Él sisea, le agarra el anorak y la atrae hacia sí.

Minoo se suelta y Gustaf pierde el equilibrio, resbala en el hielo de la acera y aterriza de rodillas. La mira con desesperación.

—¿No comprendes que Rebecka está muerta? ¡Nosotros debemos seguir adelante!

A Minoo le repugnan sus palabras. La despiertan de esa sensación onírica y se seca la boca en un intento por borrar cualquier huella de aquel beso.

—Perdona —dice Gustaf—. No comprendo cómo he podido decir eso.

—Yo tampoco —responde Minoo retrocediendo un poco.

—Minoo…

—Déjame en paz —dice, y se da la vuelta y se marcha por la acera cubierta de hielo, aterrada ante la idea de resbalar justo en ese momento.

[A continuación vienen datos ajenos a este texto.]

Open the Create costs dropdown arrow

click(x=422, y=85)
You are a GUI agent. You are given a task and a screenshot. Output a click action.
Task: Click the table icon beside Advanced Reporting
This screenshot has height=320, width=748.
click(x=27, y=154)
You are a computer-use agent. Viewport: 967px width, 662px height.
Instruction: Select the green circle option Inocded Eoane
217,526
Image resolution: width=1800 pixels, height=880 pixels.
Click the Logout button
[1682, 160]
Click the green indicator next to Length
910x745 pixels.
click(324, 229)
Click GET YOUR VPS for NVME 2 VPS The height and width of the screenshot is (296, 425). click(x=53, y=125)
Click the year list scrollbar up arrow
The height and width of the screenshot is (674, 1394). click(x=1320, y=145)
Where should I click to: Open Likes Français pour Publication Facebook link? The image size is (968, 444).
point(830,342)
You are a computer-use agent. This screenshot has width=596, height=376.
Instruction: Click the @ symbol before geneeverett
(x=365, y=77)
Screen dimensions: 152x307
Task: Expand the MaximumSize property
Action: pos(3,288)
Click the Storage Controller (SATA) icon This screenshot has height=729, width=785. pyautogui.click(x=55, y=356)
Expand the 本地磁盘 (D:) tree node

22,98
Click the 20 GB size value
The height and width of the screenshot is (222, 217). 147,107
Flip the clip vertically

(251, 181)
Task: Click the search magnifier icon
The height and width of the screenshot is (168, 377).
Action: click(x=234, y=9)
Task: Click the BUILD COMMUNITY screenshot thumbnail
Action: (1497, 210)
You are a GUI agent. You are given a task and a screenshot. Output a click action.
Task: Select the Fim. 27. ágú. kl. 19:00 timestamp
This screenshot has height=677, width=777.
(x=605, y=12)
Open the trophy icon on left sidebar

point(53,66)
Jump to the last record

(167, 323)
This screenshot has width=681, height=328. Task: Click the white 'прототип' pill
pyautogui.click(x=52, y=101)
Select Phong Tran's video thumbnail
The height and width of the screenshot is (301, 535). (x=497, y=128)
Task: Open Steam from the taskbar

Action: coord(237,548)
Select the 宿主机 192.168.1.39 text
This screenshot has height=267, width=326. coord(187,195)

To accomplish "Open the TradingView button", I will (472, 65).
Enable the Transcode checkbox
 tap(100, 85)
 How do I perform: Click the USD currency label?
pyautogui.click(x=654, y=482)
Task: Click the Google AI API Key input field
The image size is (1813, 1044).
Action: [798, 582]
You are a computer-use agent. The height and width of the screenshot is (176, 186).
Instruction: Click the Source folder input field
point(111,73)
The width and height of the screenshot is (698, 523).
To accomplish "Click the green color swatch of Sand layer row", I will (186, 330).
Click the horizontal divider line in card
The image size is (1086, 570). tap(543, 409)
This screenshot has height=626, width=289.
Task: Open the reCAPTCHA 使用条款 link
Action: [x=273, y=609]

Quiere lavarse la boca con estropajo y enjuagársela con lejía. Lo oye gritar a su espalda.

Qué asqueroso, qué asqueroso, qué asqueroso, piensa.

No está segura de si se refiere a Gustaf o a sí misma.

Y entonces recuerda a Vanessa. La acechadora invisible de Gustaf. Ella lo habrá visto todo.

Vanessa casi ha llegado a la verja del cementerio cuando aparece Gato. La mira iracundo con su único ojo verde. Es obvio que tanto los perros como los gatos pueden verla cuando es invisible. Ni siquiera les hacen falta los dos ojos.

—Y tú, ¿qué quieres? —pregunta airada.

Gato maúlla y entra en un sendero muy estrecho, casi impracticable por la nieve, que se pierde por entre las lápidas más antiguas. El animal se da la vuelta y se la queda mirando como si quisiera asegurarse de que irá detrás.

Vanessa mira a Gustaf, que está esperando el autobús en la calle, un buen tramo más allá. Delibera consigo misma sobre qué hacer.

El rato que ha pasado junto a la tumba de Rebecka la hace sentirse mal. Gustaf no es culpable. Está segura de ello. Ya está bien de tanta tontería. Solo quiere irse a casa y olvidarlo todo. Entrar en calor dándose un baño, leer los libros de Harlequin que tiene Sirpa y comerse los dulces que sobraron de la Nochebuena, aunque ya solo quedan los que están asquerosos.

Gato maúlla muy fuerte y muy seguido, al tiempo que a Vanessa empieza a vibrarle el móvil en el bolsillo. Consigue sacarlo y pulsar el botón de responder, a pesar del guante.

—¿Hola? —dice.

—Solo quería que supieras que no es lo que tú crees.

Es Minoo. La oye jadear y parece nerviosa.

—¿A qué te refieres?

—A Gustaf.

—Ya, ya lo sé —dice Vanessa—. O, bueno, ¿a qué te refieres?

Minoo se queda en silencio un instante.

—¿A qué te refieres ? —pregunta al fin.

—Lo he seguido hasta el cementerio.

—¿Cuándo?

—Hace un momento. Apenas unos minutos.

Minoo calla.

—No es posible. Eso no puede ser.

—¿Es que crees que estoy mintiendo o qué?

—Yo también acabo de ver a Gustaf hace un momento. Junto al viaducto.

A Vanessa le lleva un rato comprenderlo. Es como si el cerebro se le hubiera congelado en medio de tanto frío. Mira hacia la carretera: Gustaf está subiendo al autobús en ese momento.

—Pero si eso está en la otra punta de la ciudad —dice Vanessa con voz apagada—. ¿Estás segura de que era él?

—Créeme, era él.

—Pues es imposible —dice Vanessa, como si no fuera evidente.